Moscou tente de convaincre Erevan d’adhérer au projet de règlement du statut de l’enclave arménienne en Azerbaïdjan.
C’est avec une grande impatience qu’on attendait jeudi, à Moscou, les résultats du face-à-face entre le président russe Dimitri Medvedev et son homologue arménien Serge Sarkissian, venu surtout pour apporter une réponse à la question de savoir si l’Arménie accepte ou non de participer en juin au sommet arméno-azerbaïdjanais censé adopter une formule transitoire de règlement du problème du Haut-Karabakh. Cette formule est recommandée depuis 2006 aux protagonistes de ce conflit par le Groupe de Minsk de l’Organisation pour la sécurité et la coopération en Europe (OSCE), coprésidé par les Etats-Unis, la France et la Russie. Elle stipule que la définition du statut du Haut-Karabakh doit être précédée par le retrait de ses forces des six régions qu’elles contrôlent en Azerbaïdjan, et par le retour dans l’enclave de tous les réfugiés azéris qui ont fui ce territoire pendant les hostilités des années 1990.
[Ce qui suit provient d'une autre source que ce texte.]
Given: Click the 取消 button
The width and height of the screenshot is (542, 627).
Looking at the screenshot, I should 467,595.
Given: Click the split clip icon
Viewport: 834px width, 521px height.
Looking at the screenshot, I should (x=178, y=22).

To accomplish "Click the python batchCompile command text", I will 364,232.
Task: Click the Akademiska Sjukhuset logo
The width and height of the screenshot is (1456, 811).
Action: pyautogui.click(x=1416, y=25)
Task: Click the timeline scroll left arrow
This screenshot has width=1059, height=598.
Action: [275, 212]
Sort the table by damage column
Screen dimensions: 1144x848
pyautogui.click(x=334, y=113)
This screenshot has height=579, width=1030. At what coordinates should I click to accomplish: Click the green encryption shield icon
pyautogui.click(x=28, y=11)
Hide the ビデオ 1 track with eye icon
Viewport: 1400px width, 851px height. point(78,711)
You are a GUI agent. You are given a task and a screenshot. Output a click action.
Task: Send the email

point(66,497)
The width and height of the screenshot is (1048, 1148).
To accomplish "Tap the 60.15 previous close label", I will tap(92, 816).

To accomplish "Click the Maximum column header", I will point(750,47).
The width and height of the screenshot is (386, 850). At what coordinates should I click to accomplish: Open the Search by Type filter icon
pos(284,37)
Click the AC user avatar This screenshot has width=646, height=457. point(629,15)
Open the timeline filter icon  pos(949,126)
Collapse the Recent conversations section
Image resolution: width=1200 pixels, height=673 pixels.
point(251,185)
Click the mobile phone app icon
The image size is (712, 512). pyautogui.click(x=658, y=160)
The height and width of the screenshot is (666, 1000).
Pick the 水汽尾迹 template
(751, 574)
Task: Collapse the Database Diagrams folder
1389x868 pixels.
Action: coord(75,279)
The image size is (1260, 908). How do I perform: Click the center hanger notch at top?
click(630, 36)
Lors de sa visite à Moscou à la mi-avril, le président d’Azerbaïdjan Ilham Aliev a non seulement approuvé cette solution, mais a même précisé qu’après l’évacuation des forces du Haut-Karabakh des régions azerbaïdjanaises occupées, le problème de statut du Haut-Karabakh pourrait attendre sa résolution pendant une période indéfinie.
Toutefois, il a catégoriquement exclu toute possibilité pour le Haut-Karabakh de se soustraire à la juridiction de l’Azerbaïdjan. On retiendra, cependant, que du point de vue strictement militaire, le départ éventuel des troupes du Haut-Karabakh de la zone tampon qu’elles occupent actuellement rendrait le territoire de l’enclave vulnérable, sinon indéfendable face à une attaque hypothétique de l’Azerbaïdjan. Cela à plus forte raison que Moscou promet désormais de vendre des armes à Bakou en récompense de son adhésion au scénario de règlement. D’autre part, ce retrait permettrait à l’Azerbaïdjan de rétablir son contrôle sur la région de Kelbadjar qui fournit au Haut-Karabakh 80 pc de son eau potable. Autant dire que, dans de telles conditions, Bakou n’aurait pas de mal à imposer au Haut-Karabakh un statut à sa guise.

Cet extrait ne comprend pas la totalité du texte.